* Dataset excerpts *
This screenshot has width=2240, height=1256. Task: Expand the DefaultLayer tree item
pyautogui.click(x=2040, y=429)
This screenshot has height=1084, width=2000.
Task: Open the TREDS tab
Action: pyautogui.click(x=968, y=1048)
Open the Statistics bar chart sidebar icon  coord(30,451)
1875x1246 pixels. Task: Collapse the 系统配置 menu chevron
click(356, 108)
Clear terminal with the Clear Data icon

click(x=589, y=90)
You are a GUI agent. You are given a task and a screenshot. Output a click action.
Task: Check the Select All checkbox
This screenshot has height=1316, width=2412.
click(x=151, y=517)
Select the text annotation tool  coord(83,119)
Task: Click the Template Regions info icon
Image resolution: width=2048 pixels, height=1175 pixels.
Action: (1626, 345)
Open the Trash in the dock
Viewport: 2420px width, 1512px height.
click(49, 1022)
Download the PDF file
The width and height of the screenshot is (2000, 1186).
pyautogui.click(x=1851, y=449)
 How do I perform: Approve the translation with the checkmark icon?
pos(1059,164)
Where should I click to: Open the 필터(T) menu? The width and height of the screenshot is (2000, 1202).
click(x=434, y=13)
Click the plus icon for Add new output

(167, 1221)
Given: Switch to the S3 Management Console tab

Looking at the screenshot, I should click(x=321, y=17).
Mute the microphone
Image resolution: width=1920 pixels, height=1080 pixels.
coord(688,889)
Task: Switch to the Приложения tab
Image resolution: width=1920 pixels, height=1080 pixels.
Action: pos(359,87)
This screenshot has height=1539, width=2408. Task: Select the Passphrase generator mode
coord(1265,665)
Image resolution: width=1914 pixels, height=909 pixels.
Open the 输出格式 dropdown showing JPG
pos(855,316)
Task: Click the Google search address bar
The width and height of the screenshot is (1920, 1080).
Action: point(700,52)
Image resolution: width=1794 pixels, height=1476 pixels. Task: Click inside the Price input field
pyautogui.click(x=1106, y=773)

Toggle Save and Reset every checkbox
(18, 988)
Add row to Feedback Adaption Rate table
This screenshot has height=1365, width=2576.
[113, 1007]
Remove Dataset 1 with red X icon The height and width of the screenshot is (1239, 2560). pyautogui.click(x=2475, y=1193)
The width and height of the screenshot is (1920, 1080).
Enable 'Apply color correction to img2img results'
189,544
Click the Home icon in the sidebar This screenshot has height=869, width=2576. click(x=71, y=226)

* EXERCISE DESCRIPTION *
Write out every line in the data that holds the string "sidebar".

* TASK SOLUTION *
Open the Statistics bar chart sidebar icon  coord(30,451)
Click the Home icon in the sidebar This screenshot has height=869, width=2576. click(x=71, y=226)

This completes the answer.